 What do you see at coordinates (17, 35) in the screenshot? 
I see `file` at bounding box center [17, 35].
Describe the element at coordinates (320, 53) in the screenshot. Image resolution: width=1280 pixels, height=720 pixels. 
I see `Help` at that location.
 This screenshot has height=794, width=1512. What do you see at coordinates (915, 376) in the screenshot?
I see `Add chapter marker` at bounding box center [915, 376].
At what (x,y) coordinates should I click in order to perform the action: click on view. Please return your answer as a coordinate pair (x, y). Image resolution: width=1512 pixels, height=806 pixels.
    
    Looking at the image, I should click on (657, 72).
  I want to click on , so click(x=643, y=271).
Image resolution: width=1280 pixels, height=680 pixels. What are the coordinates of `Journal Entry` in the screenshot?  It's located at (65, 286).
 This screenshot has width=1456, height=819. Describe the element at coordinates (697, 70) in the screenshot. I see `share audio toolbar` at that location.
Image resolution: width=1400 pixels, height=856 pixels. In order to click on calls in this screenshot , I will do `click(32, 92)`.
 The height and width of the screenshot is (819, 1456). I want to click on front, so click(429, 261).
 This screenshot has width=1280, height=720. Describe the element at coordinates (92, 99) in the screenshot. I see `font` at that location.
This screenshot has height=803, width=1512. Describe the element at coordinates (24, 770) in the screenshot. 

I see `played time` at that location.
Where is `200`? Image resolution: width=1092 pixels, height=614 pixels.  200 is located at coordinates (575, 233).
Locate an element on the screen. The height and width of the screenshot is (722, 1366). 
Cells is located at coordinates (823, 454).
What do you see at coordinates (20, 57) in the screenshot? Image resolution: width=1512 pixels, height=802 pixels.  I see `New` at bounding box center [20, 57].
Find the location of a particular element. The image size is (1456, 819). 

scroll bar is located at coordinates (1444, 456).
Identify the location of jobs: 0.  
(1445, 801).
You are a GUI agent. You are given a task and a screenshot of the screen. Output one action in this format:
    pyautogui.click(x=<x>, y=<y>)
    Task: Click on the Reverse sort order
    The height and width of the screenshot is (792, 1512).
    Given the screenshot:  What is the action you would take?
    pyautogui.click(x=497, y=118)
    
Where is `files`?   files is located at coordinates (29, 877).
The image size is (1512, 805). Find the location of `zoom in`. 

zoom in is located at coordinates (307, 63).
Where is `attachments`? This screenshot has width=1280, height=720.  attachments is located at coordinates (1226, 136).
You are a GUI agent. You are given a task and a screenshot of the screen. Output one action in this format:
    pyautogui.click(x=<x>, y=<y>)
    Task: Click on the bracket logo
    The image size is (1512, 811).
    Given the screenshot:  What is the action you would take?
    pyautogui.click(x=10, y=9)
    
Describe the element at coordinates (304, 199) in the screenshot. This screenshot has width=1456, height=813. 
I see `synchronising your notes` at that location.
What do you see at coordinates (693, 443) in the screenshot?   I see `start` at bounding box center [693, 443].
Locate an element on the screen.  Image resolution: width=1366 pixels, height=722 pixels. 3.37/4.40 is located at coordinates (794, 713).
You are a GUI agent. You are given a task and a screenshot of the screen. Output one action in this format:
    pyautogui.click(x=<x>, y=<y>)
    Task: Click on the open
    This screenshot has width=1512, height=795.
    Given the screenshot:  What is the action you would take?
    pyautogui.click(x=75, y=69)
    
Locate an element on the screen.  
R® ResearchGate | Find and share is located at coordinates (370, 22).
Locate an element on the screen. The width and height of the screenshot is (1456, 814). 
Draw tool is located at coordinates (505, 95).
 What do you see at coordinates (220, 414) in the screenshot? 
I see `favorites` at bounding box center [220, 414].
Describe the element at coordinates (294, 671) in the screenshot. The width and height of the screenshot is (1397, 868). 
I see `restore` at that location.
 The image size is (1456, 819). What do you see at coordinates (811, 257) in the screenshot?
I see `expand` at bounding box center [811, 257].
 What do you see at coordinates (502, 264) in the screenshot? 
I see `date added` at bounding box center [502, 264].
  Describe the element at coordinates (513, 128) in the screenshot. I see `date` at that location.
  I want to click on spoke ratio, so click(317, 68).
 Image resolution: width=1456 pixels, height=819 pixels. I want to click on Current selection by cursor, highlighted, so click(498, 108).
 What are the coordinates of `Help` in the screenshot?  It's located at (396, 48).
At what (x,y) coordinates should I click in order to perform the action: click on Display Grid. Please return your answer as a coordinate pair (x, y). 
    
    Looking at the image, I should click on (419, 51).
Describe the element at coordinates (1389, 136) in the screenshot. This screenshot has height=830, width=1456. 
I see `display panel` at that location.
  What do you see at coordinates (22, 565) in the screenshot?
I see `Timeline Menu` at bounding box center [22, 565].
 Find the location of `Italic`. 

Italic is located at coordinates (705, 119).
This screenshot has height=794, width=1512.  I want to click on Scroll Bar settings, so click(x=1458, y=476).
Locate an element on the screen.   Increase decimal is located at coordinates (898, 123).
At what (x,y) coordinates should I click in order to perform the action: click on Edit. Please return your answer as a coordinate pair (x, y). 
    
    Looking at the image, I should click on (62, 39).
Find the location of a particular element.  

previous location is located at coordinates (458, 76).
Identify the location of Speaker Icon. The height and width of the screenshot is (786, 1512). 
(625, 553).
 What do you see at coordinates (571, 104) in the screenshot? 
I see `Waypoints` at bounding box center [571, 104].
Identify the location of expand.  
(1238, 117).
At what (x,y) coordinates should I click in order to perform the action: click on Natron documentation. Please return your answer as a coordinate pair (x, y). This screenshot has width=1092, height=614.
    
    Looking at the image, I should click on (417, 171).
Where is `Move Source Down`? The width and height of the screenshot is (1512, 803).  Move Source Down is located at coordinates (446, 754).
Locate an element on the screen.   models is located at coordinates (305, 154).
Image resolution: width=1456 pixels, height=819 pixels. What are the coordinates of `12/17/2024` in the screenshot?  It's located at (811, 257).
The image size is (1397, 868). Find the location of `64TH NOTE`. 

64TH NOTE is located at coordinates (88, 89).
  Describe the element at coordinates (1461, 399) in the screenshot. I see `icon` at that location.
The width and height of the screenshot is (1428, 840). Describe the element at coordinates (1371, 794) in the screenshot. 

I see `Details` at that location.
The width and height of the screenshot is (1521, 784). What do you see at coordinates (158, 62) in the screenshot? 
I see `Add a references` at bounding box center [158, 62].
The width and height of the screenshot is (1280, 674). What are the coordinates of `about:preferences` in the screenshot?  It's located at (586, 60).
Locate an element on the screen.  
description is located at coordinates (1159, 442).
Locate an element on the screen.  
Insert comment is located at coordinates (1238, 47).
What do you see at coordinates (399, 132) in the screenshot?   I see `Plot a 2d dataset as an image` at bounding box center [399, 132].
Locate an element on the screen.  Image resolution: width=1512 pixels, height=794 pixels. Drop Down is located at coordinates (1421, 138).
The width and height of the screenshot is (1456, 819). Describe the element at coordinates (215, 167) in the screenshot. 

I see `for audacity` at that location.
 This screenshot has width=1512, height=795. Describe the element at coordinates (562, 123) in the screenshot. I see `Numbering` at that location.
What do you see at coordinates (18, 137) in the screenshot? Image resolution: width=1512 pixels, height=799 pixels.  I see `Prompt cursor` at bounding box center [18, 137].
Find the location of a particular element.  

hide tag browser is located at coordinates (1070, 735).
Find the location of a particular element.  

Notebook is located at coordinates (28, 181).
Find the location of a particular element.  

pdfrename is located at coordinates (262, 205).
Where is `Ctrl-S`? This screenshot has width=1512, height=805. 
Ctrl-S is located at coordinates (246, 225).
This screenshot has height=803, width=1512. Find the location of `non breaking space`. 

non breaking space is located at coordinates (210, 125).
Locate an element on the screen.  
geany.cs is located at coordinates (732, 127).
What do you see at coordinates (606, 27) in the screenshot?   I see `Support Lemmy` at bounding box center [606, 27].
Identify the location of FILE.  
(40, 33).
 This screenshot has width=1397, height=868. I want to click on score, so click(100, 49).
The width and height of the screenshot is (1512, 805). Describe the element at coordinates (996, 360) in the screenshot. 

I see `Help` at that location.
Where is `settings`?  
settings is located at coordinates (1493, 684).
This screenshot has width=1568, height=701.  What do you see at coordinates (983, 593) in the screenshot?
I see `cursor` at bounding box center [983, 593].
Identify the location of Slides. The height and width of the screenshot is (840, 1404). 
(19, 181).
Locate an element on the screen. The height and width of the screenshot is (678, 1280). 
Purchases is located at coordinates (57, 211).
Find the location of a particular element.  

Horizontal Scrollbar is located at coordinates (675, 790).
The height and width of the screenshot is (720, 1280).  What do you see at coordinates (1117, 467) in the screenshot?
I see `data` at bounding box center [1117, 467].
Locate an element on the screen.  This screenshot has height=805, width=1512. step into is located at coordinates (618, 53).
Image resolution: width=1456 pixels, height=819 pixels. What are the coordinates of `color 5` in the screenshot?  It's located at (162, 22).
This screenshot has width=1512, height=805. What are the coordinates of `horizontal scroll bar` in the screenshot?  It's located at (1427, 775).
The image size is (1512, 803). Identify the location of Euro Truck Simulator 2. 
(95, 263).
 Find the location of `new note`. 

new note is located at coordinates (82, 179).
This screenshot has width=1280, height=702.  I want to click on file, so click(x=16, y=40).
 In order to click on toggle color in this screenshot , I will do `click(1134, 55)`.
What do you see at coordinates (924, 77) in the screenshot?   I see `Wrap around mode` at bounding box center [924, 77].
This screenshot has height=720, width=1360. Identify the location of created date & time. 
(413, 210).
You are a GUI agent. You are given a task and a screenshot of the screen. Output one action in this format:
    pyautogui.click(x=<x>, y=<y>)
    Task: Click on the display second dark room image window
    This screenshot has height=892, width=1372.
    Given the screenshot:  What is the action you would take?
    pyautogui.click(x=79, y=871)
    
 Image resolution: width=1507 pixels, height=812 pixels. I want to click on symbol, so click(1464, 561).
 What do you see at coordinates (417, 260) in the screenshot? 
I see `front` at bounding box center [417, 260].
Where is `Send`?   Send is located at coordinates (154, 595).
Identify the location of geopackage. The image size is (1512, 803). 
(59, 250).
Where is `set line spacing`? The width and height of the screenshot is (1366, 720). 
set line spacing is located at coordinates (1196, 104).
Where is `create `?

◆ WHAT IS BEING ASKED ◆
Copy the lines above, from the line containing "is (678, 1280)." through the line containing "What do you see at coordinates (924, 77)", inclusive, without changing anything.

◆ OUTPUT ◆
Locate an element on the screen. The height and width of the screenshot is (678, 1280). 
Purchases is located at coordinates (57, 211).
Find the location of a particular element.  

Horizontal Scrollbar is located at coordinates (675, 790).
The height and width of the screenshot is (720, 1280).  What do you see at coordinates (1117, 467) in the screenshot?
I see `data` at bounding box center [1117, 467].
Locate an element on the screen.  This screenshot has height=805, width=1512. step into is located at coordinates (618, 53).
Image resolution: width=1456 pixels, height=819 pixels. What are the coordinates of `color 5` in the screenshot?  It's located at (162, 22).
This screenshot has width=1512, height=805. What are the coordinates of `horizontal scroll bar` in the screenshot?  It's located at (1427, 775).
The image size is (1512, 803). Identify the location of Euro Truck Simulator 2. 
(95, 263).
 Find the location of `new note`. 

new note is located at coordinates (82, 179).
This screenshot has width=1280, height=702.  I want to click on file, so click(x=16, y=40).
 In order to click on toggle color in this screenshot , I will do `click(1134, 55)`.
What do you see at coordinates (924, 77) in the screenshot?   I see `Wrap around mode` at bounding box center [924, 77].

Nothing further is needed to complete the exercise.